Written request A
In the zigcoro README below, rewrite the part that opens with the words containing "tick()->bool" and closes with "CoroT(func, opts)", putting "Internal API" in place of "Low-level API".

/zigcoro

A Zig coroutine library

Primary LanguageZigBSD Zero Clause License0BSD

zigcoro

Async Zig as a library using stackful asymmetric coroutines.

Supports async IO via libxev.


test

Branch main tested against Zig 0.14.0-dev.32+4aa15440c

Coroutines supported on Windows x86_64, Linux {x86_64, aarch64, riscv64}, and Mac {x86_64, aarch64}.

Async IO supported on Linux {x86_64, aarch64}, and Mac {x86_64, aarch64}.

Depend

build.zig.zon

.zigcoro = .{
  .url = "git+https://github.com/rsepassi/zigcoro#<commit hash>",
  .hash = "<hash>",
},

build.zig

const libcoro = b.dependency("zigcoro", .{}).module("libcoro");
my_lib.addModule("libcoro", libcoro);

Current status

Updated 2024/04/23

Alpha.

Async/await, suspend/resume, Channels, and async IO are all functional and (CI) tested.

See future work for more.

Coroutine API

// High-level API
xasync(func, args, stack)->FrameT
xawait(FrameT)->T
xframe()->Frame
xresume(frame)
xsuspend()
xsuspendBlock(func, ptr)

Channel(T, .{.capacity = n})
  init(Executor)
  send(T)
  recv->?T
  close()
Executor
  init()
  runSoon(Func)
  tick()->bool

// Optional thread-local environment
initEnv

// Low-level API
// Note: Frame = *Coro, FrameT = CoroT
Coro
  getStorage(T)->*T
CoroT(func, opts)
  frame()->Frame
  xnextStart(frame)->YieldT
  xnext(frame, inject)->YieldT
  xnextEnd(frame, inject)->ReturnT
  xyield(yield)->InjectT
  xreturned(frame)->ReturnT

// Stack utilities
stackAlloc(allocator, size)->[]u8
remainingStackSize()->usize

Async IO API

libcoro.asyncio provides coroutine-based async IO functionality building upon the event loop from libxev, providing coroutine-friendly wrappers to all the high-level async APIs.

Material supplied
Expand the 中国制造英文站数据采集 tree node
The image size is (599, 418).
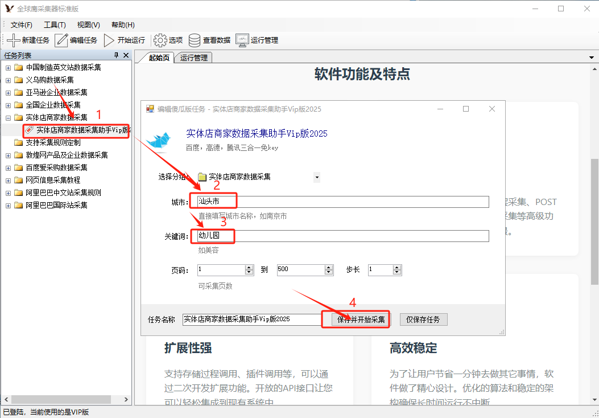[8, 68]
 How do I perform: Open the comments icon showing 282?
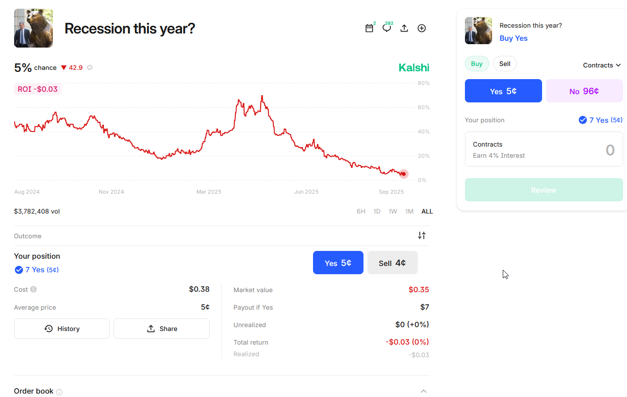pyautogui.click(x=386, y=28)
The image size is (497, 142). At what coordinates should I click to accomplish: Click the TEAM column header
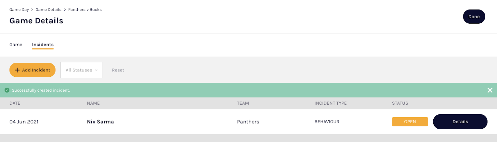[243, 103]
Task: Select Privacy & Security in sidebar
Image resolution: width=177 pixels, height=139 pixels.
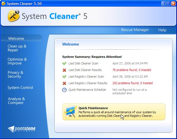Action: click(x=15, y=75)
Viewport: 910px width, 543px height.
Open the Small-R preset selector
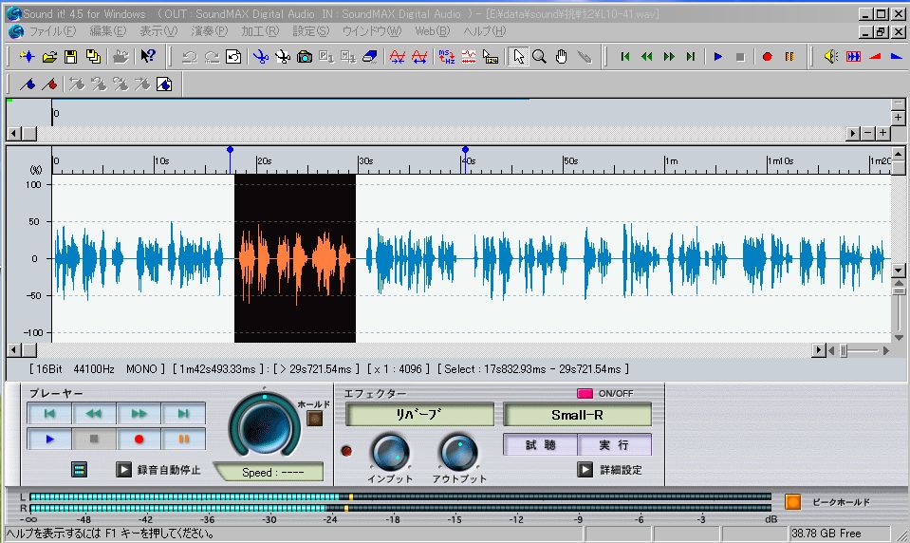(577, 415)
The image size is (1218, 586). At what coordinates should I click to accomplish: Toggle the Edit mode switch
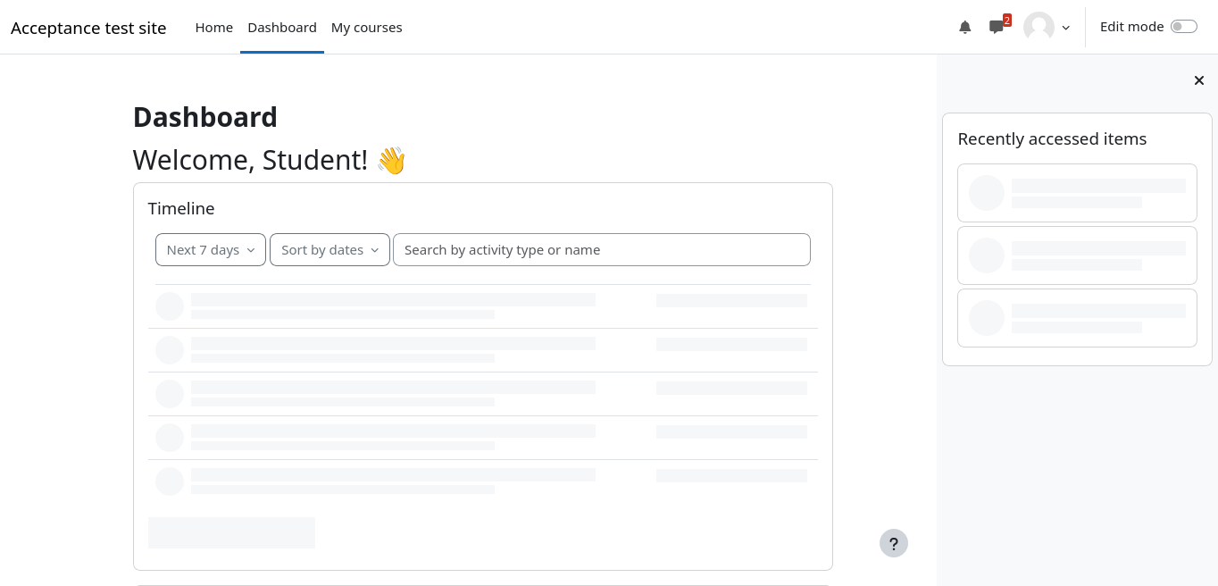coord(1183,27)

Written request B
Reproduce every line of the records above word for word, leaving the pictures out of your copy.

Final answer A
tick()->bool

// Optional thread-local environment
initEnv

// Internal API
// Note: Frame = *Coro, FrameT = CoroT
Coro
  getStorage(T)->*T
CoroT(func, opts)

Final answer B
Expand the 中国制造英文站数据采集 tree node
The image size is (599, 418).
[8, 68]
 How do I perform: Open the comments icon showing 282?
pyautogui.click(x=386, y=28)
The image size is (497, 142). At what coordinates should I click to accomplish: Click the TEAM column header
[243, 103]
Task: Select Privacy & Security in sidebar
Image resolution: width=177 pixels, height=139 pixels.
Action: click(x=15, y=75)
Viewport: 910px width, 543px height.
Open the Small-R preset selector
(577, 415)
The image size is (1218, 586). At what coordinates should I click to accomplish: Toggle the Edit mode switch
coord(1183,27)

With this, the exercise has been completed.